Requirement :: State how many lines of the data below contain the string "accomplish". Reply with the number alone.

Provided material ::
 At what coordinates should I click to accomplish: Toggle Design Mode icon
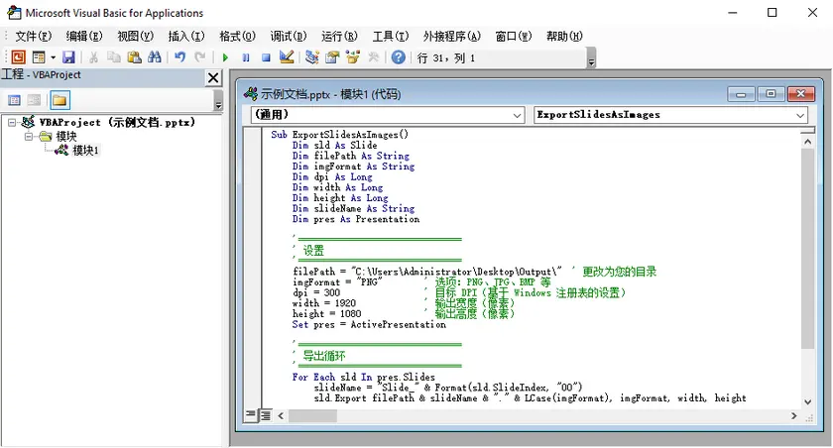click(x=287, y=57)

* * *

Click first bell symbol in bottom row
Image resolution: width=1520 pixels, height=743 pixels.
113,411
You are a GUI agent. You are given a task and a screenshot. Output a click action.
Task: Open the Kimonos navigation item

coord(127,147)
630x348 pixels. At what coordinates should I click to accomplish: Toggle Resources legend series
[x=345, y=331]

Answer :: 2